== RECORD EXTRACTS ==
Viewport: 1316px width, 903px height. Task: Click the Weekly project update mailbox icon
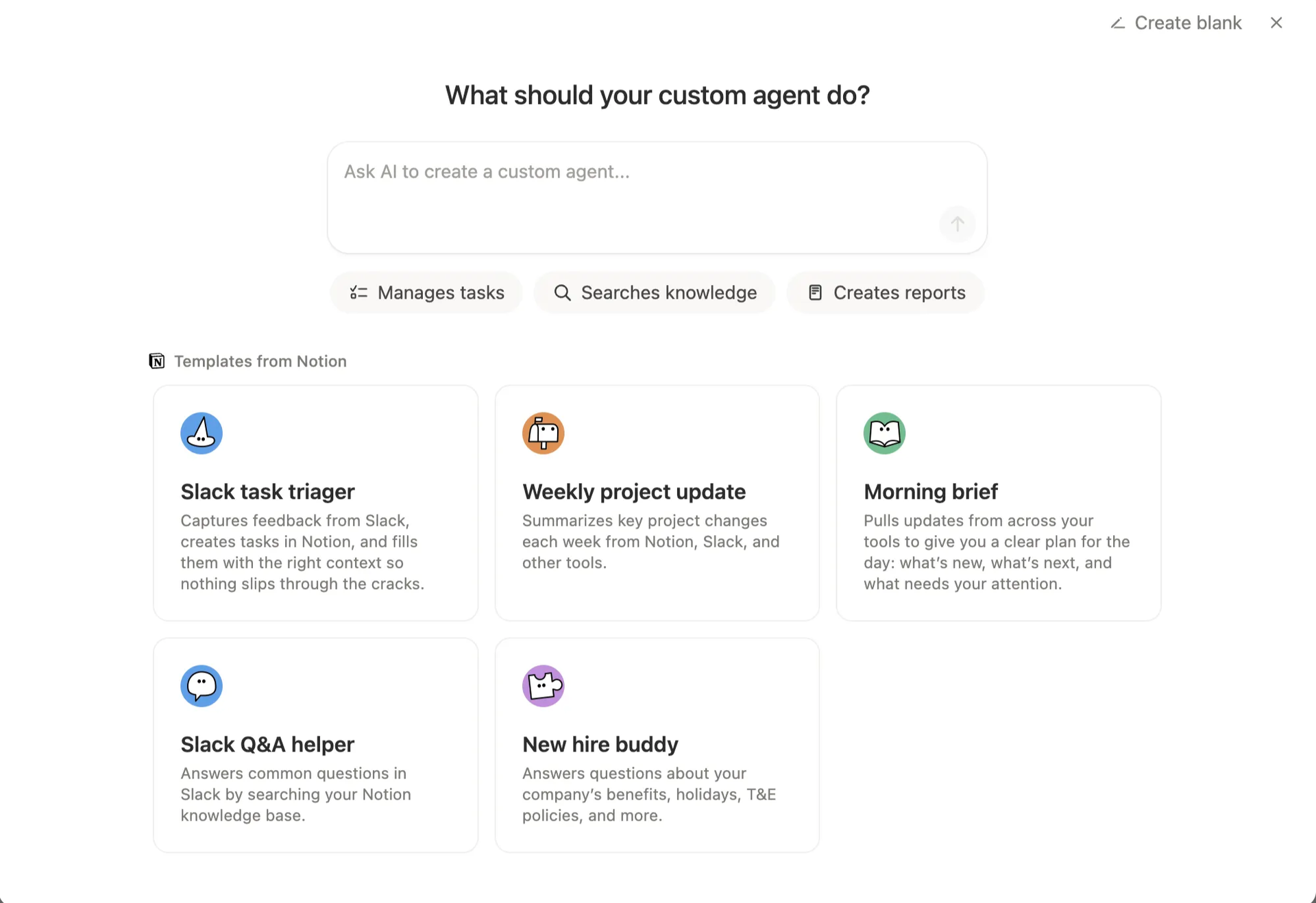point(544,433)
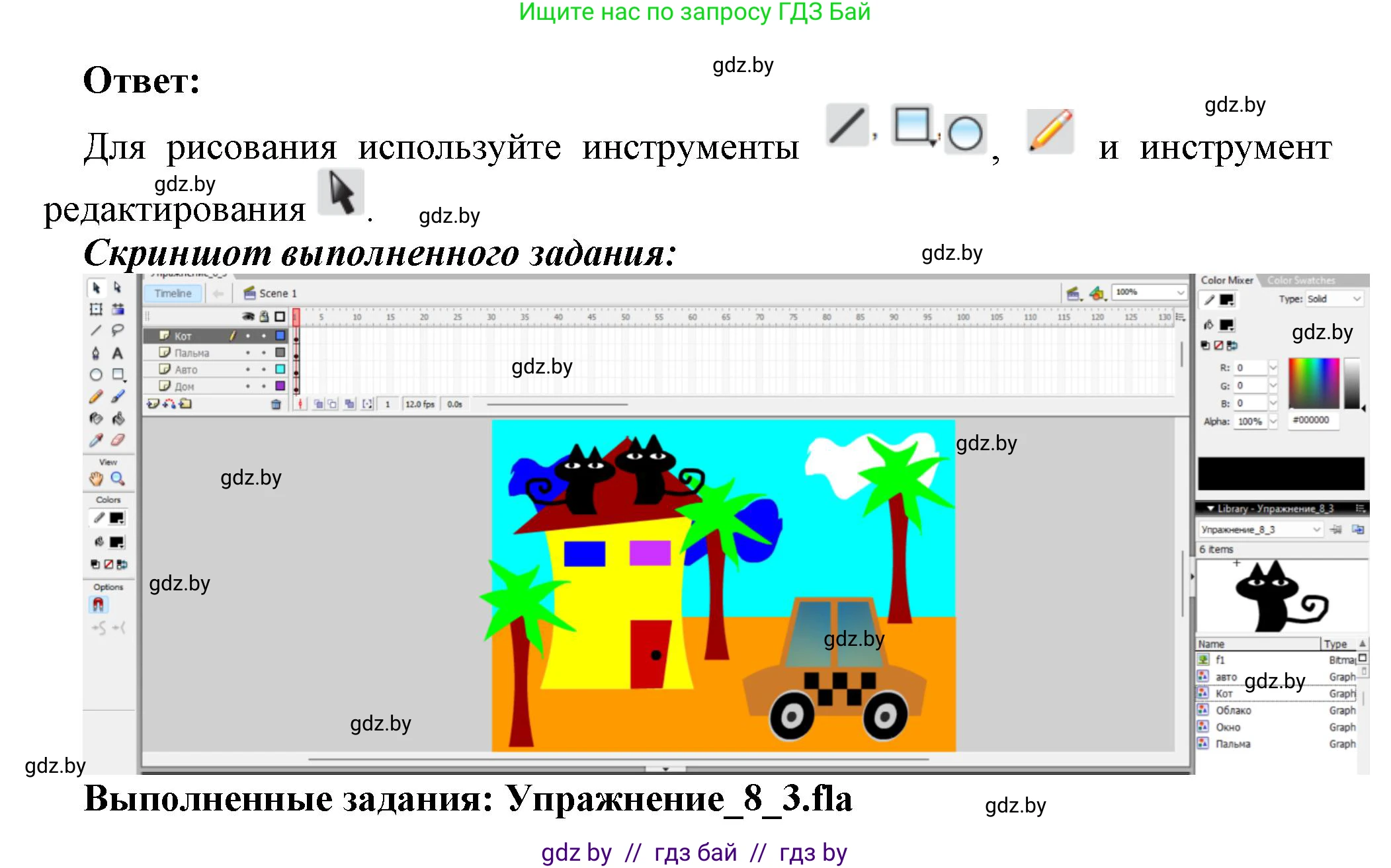This screenshot has height=868, width=1391.
Task: Toggle visibility of the Пальма layer
Action: click(248, 353)
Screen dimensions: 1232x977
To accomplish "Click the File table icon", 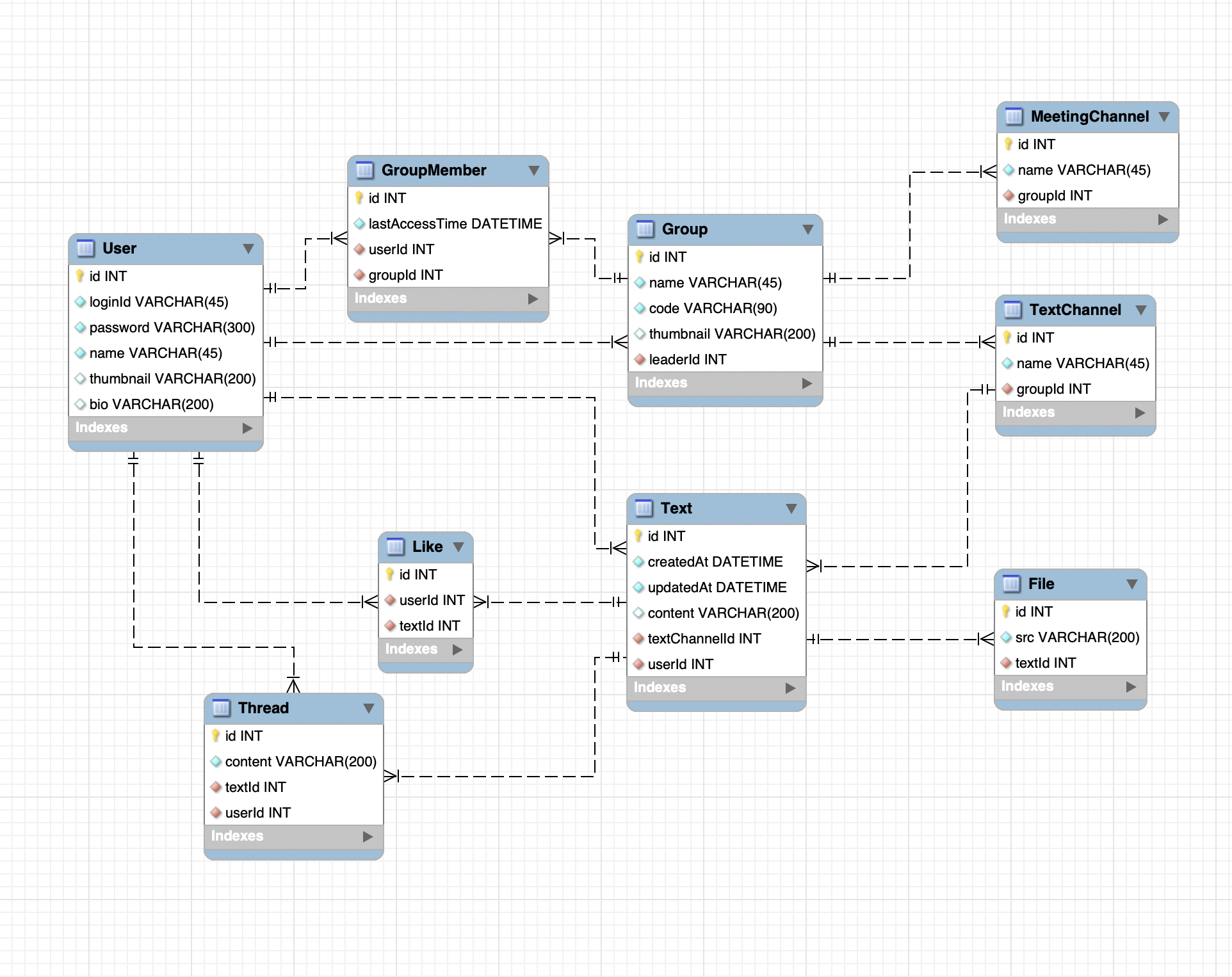I will [x=1011, y=584].
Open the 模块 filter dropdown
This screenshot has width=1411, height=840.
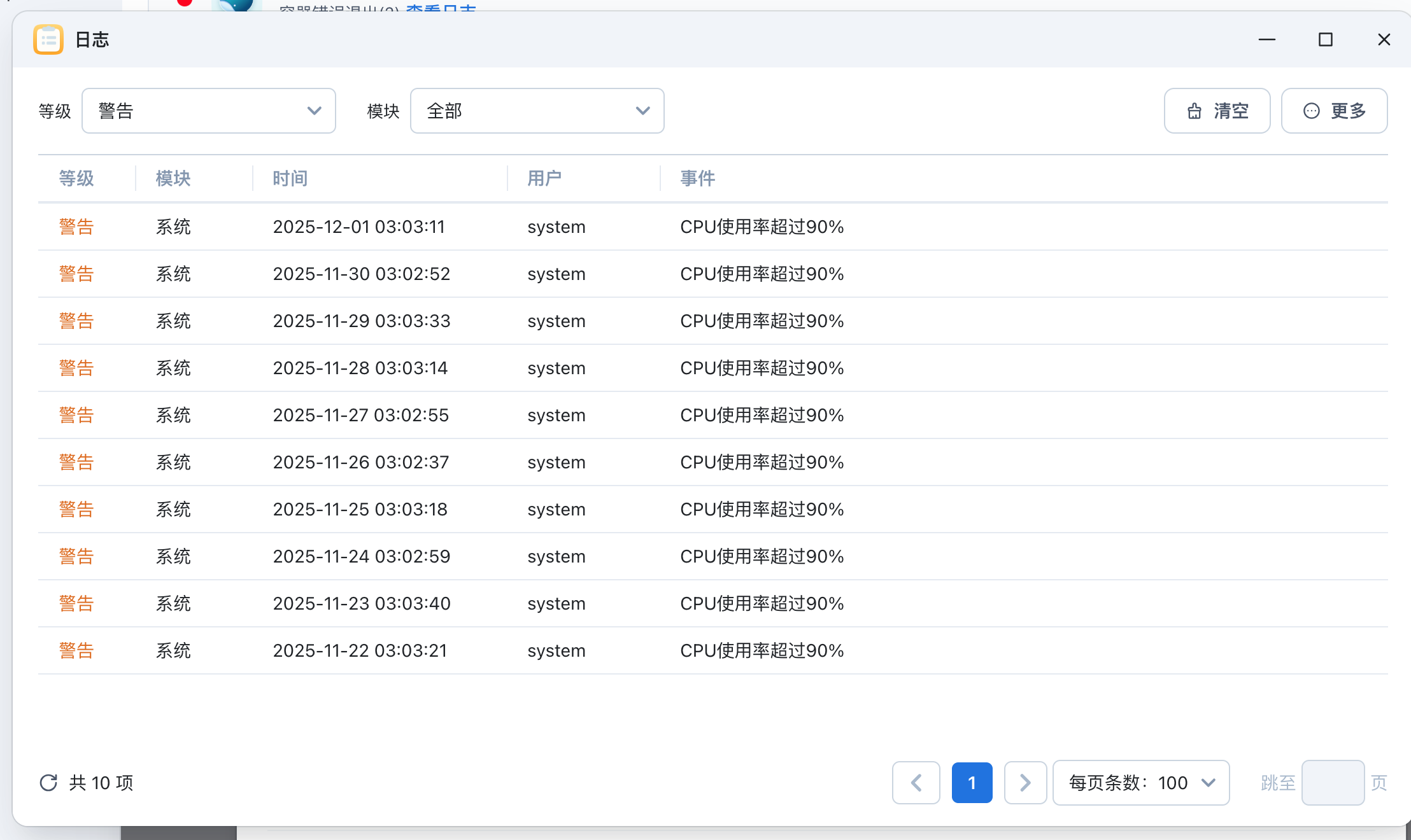click(x=537, y=110)
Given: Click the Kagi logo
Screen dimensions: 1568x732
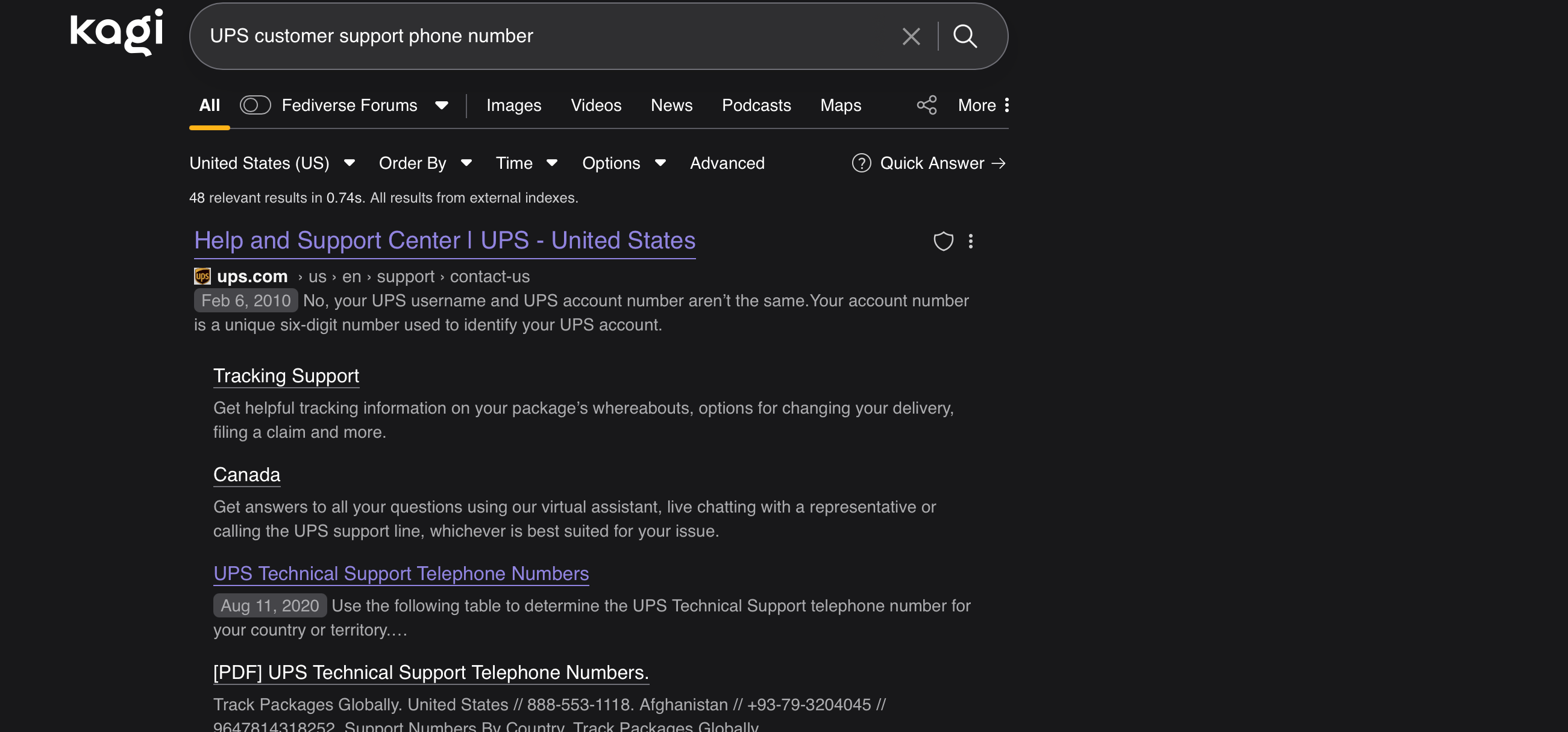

== WHAT IS EXPECTED ==
Your copy must start at the line that holds "Given: Click the Kagi logo" and end at the last line of the data, both included; it must contain no pictures.

== EXERCISE RESPONSE ==
Given: Click the Kagi logo
Screen dimensions: 1568x732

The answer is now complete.